When I sleep, just before I wake up, my head must be manifesting everything negative I am worried or concerned about. So when I wake up, the "problem" is right there. Forefront and centre. I wake up right in the middle of feeling almost angry. Upset,... irritated,... and therefore my mornings are not nice. I am upset. For the first few minutes I am awake, I am angry. I literally have to sit quietly and drink coffee and vape just to calm down. Maybe angry isn't the right word. Maybe irritated is better. Nothing is black and white so I don't always know what it is I am so irritated about. Probobly just my situation. Maybe just the thought of having to fill up 16 to 20 hours of empty nothingness to try and keep myself busy that day. This is actually hard to do. Keep your mind and body interested and amused. I get bored very easily and my days seem to feel so empty and looooongggg,... so maybe I am subconsciously just irritated I have to do it all over again today. I don't know. I have no idea why I am waking up upset. 
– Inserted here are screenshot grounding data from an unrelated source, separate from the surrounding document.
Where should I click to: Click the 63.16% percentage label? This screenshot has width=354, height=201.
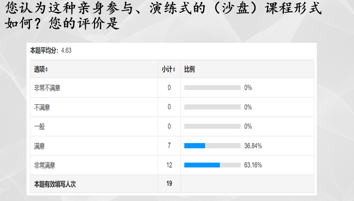point(253,165)
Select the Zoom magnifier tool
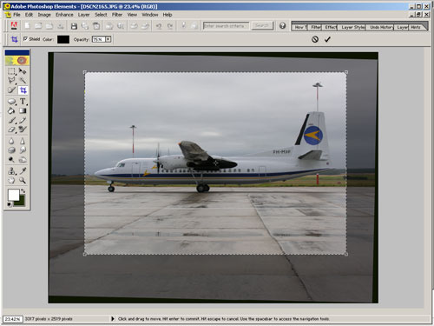The image size is (434, 326). point(23,181)
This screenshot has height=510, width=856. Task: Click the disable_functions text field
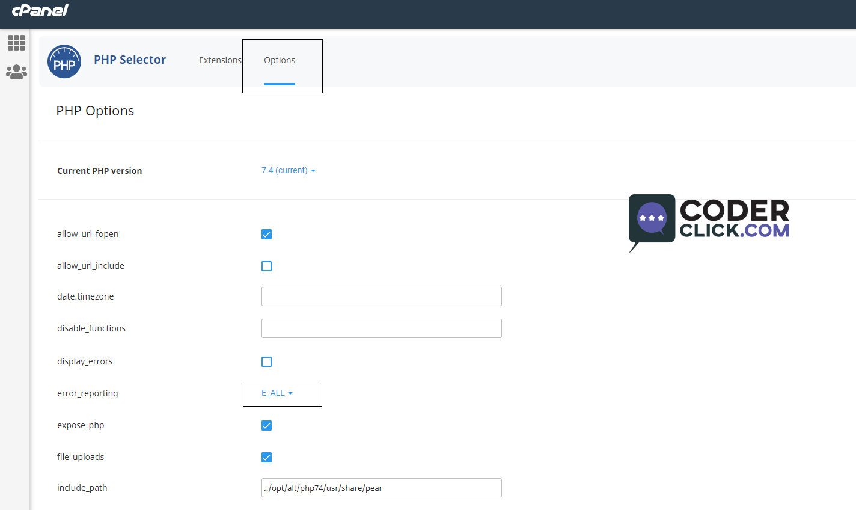(381, 328)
But this is why I blog first thing in the morning. Right after my coffee and hour of calming down, I fire up my laptop and start typing. I purge it all out. I get it off my chest. And once I am done I feel lighter for it. My day goes much better after I write. It makes me wonder how my days would be if I didn't vomit the bullshit every morning. Instead keeping it all inside. Getting bigger and stronger. I think I would just walk around angry all day. So I need to sit down and think about it. Process my thoughts and write them all down. It's very theraputic to me. What I am writing is not for an audiance. It is written for me and my sanity. I am conscious of keeping my thoughts honest and real. I just tell myself that I am the only person who will ever read this. It allows me to be much more open and honest. Unfortunately it probobly makes for some boring reading for others.
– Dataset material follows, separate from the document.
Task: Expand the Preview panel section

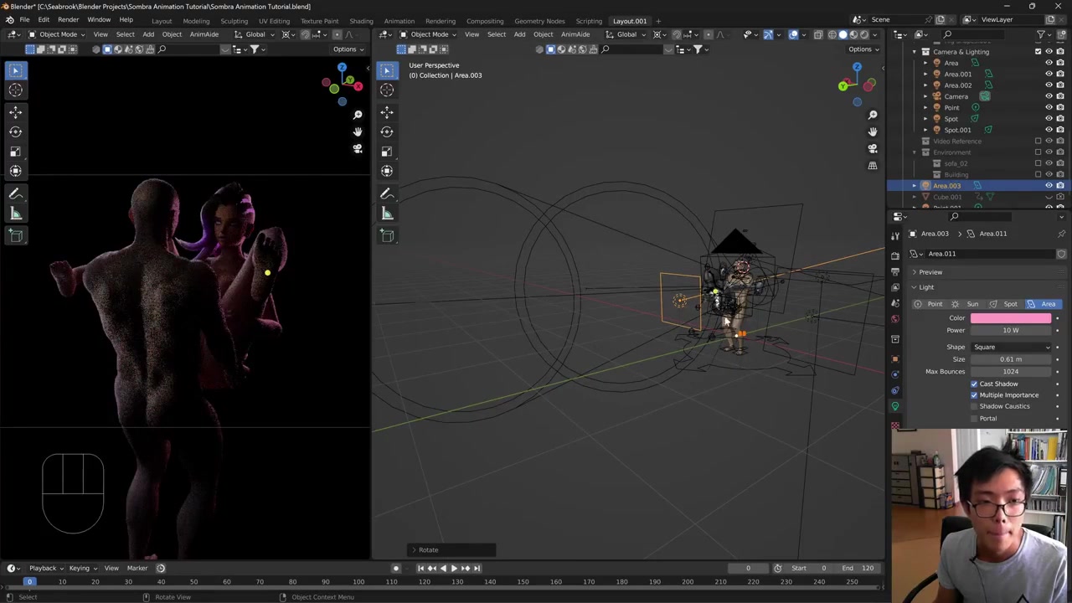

But I am old. I come from a generation with no internet. Diaries and journals were secret. You didn't want followers readin it. I don't even understand influencers and how they make money.  So this blog is not about that at all. This blog was opened because I didn't have WORD on my computer. I just needed an organized place to write down my thoughts. So when I found this blog site, I used it. I never expected anyone to even know my blog existed let alone actually read it. So my writing is not done in an "entertaining" style. The whole purpose of this blog is to vent. So I don't care about spelling or punctuation. I don't care if I use run on sentences or my paragraphs are incorrect. All I care about is getting these negative feelings out. Purge,... purge,... purge,...
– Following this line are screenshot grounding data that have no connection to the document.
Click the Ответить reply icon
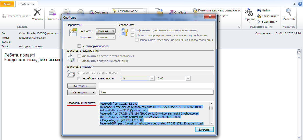 (53, 13)
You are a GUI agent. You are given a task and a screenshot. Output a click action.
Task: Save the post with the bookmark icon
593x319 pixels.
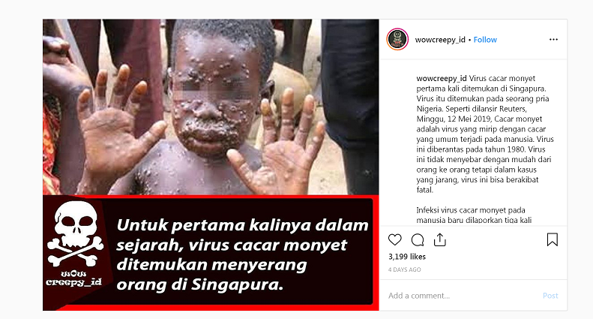553,240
In the beginning I acquired a few readers. Not many. Just a handful. But they were mentally ill themselves and I think they read it just to feel like they weren't so alone and that someone else goes through this shit too. It wasn't until I moved into this building that my blog was discovered by all the wrong people. I have had this blog for years and years before these people found it. But I percervered. I continued to write honestly and openly. Because of this I lost friends. But on the other hand,... I gained some. And the friends I gained were more like-minded people and more understanding of my illness. My early readers never judged. Just commiserated. Nothing about my blog gave me problems. It wasn't until I moved into this building that the low lifes found it and started using it as a newsletter to blab to everyone. That really hurt that they would be so low as to use my hardships and illness as ammunition against me. But over time I have realized that it is THEM with the issue,... not me. If they are going to use something so private and personal and delicate against me ~ that says a lot more about them than it does about me. Now I don't care who reads it. 

I am just a woman struggling to get by in poverty as well as trying to navagate life with a mental illness. If you use this agaisnt me - shame on you. And maybe you should ask yourself why you seem to need to. 

I will not stop writing. My truth is the only thing I have left. Writers will die telling the truth. Or at least THEIR truth. Because every writer is writing from THEIR point of view and perspective. So what I write, I 100% believe is the truth. It's MY truth. 

I have lost so much in life. But I will never give up my writing. My writing and blog have saved me. My writing is unfortuantely all I have left now. And I will never give it up.